WORK REQUIRED. Search the data below for "files"; list each line that holds it.

-------

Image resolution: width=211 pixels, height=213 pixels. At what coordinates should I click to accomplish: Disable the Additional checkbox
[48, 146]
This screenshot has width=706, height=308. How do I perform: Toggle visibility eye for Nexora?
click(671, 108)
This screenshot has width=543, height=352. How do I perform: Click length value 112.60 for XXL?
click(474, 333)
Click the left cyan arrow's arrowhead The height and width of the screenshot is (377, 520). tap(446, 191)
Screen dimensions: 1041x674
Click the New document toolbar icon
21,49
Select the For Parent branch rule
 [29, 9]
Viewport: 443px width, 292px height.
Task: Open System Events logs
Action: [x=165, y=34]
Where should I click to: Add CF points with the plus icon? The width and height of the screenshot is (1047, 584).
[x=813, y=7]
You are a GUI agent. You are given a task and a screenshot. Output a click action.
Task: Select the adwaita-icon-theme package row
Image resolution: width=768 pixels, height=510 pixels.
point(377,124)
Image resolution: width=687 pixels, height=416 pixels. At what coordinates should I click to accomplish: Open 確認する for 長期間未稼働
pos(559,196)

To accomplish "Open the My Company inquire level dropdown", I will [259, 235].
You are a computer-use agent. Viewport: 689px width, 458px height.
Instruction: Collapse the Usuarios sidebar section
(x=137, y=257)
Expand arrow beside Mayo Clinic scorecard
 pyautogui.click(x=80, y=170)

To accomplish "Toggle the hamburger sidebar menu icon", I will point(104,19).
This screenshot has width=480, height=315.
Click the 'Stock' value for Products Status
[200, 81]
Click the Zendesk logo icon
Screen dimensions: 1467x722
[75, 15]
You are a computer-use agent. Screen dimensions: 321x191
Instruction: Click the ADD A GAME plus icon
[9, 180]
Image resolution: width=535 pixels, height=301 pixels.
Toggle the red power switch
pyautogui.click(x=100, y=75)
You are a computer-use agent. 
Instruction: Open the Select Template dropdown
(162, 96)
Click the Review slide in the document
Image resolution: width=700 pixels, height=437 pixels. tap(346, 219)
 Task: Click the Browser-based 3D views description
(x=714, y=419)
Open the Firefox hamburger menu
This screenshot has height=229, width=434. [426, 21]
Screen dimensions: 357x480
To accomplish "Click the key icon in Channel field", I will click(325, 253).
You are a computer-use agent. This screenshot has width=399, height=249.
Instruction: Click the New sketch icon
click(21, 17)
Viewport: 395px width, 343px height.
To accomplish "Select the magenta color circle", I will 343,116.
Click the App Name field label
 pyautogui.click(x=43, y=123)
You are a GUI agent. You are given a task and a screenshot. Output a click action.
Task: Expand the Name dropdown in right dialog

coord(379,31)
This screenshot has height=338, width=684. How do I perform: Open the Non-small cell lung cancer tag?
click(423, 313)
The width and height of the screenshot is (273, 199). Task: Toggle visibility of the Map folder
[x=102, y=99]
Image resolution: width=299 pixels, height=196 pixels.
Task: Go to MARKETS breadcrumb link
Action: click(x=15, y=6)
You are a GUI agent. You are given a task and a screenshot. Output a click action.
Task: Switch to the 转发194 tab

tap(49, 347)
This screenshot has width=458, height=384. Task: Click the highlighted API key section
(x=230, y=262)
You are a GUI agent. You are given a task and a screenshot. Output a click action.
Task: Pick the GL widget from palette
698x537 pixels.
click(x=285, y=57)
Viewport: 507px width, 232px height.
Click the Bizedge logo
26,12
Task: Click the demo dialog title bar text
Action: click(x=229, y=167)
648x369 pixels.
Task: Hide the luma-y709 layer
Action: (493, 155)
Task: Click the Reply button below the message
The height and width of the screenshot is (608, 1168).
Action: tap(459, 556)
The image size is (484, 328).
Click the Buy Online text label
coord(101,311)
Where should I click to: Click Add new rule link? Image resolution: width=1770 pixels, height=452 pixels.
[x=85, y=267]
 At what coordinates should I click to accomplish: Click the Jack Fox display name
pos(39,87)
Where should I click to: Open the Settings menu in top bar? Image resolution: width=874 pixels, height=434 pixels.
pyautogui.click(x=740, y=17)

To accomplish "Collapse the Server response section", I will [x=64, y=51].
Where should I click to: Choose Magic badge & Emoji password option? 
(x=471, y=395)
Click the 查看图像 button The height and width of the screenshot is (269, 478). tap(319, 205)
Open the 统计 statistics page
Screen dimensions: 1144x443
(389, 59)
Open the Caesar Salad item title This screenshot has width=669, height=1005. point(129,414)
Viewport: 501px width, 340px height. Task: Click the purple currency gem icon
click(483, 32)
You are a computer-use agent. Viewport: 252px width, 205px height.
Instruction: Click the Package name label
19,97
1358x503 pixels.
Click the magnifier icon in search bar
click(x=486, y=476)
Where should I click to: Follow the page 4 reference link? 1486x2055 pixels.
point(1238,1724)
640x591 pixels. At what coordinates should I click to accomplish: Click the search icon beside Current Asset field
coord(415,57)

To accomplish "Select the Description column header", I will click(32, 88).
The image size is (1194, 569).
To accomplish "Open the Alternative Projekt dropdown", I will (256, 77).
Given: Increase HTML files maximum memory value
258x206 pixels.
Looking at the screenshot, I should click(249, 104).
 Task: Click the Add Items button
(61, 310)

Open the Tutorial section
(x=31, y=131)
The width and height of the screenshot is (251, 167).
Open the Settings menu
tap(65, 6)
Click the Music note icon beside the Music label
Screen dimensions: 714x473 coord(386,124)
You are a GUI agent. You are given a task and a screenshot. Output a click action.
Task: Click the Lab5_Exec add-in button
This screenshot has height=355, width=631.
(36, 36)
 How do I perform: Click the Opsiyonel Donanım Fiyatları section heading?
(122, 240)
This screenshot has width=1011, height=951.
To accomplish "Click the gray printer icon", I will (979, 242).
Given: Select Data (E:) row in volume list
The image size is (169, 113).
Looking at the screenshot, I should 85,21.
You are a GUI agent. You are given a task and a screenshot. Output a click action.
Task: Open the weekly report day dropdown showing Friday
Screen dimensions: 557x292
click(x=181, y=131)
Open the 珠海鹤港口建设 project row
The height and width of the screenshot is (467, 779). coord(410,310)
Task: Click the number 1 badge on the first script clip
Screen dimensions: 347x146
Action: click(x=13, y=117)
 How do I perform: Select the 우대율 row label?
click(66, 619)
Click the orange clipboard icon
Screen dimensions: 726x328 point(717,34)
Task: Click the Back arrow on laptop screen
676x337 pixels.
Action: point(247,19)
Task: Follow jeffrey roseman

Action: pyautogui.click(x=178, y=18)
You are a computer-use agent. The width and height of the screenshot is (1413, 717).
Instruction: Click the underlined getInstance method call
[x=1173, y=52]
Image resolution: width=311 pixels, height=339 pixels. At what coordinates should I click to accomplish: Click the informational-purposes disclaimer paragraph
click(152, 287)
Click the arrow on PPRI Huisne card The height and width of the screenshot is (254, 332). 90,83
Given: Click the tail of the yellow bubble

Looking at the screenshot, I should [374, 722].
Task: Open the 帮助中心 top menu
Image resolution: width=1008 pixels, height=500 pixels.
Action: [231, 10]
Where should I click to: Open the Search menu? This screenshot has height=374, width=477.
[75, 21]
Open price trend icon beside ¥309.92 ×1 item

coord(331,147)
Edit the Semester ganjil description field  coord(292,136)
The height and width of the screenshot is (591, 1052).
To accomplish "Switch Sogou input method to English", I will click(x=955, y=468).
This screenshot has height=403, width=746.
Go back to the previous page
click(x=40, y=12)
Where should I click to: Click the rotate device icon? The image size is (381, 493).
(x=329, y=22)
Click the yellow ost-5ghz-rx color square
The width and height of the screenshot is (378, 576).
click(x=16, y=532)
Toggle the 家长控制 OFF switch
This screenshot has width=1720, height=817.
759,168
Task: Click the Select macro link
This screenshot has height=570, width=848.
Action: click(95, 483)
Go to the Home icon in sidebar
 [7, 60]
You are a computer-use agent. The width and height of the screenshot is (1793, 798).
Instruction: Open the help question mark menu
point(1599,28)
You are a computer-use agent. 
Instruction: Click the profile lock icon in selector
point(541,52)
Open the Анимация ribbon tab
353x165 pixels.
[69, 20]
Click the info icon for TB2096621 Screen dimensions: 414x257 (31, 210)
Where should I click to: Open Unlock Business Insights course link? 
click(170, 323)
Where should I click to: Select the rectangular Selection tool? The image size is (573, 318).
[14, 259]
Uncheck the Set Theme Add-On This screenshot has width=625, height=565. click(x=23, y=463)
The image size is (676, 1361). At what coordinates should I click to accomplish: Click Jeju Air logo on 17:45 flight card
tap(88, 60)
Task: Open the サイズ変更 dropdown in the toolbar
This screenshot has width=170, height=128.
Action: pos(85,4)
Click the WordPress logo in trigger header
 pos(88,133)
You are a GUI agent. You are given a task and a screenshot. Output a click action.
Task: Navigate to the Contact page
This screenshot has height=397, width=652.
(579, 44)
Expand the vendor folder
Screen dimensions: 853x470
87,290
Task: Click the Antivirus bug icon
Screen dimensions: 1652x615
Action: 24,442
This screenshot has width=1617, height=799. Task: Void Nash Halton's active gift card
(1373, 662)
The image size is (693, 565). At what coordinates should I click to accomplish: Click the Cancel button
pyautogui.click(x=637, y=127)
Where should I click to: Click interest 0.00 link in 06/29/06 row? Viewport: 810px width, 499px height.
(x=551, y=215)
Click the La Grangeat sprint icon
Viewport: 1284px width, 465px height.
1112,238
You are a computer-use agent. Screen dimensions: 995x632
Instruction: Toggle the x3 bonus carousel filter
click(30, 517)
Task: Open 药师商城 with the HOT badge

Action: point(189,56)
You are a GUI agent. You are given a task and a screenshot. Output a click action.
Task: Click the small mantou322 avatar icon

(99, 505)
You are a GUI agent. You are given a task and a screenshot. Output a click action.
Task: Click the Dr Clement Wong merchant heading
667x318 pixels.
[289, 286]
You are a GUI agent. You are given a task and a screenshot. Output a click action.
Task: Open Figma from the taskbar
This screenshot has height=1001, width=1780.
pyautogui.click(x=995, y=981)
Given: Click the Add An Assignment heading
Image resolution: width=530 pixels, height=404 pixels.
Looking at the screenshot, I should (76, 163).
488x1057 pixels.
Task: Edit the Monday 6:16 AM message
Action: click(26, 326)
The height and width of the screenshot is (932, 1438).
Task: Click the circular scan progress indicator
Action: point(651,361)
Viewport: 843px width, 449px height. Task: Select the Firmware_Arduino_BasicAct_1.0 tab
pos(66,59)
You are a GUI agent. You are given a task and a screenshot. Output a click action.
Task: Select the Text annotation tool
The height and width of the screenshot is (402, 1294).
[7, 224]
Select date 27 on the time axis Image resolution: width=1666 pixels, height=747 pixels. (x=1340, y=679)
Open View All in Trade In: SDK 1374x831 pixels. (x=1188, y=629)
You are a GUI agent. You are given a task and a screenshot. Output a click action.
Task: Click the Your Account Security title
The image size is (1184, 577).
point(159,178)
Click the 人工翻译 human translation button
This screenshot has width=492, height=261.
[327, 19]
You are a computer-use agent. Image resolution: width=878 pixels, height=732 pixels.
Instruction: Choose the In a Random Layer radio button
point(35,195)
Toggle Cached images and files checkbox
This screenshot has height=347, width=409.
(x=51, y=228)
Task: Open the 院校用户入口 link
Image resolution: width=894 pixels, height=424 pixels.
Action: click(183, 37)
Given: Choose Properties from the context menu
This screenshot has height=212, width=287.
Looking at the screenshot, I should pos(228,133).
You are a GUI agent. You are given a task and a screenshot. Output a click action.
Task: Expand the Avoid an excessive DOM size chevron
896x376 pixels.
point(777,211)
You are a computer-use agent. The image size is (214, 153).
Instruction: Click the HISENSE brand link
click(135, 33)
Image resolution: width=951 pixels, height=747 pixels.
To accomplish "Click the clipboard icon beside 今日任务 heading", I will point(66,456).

-------

REPLY.
Given: Increase HTML files maximum memory value
Toggle Cached images and files checkbox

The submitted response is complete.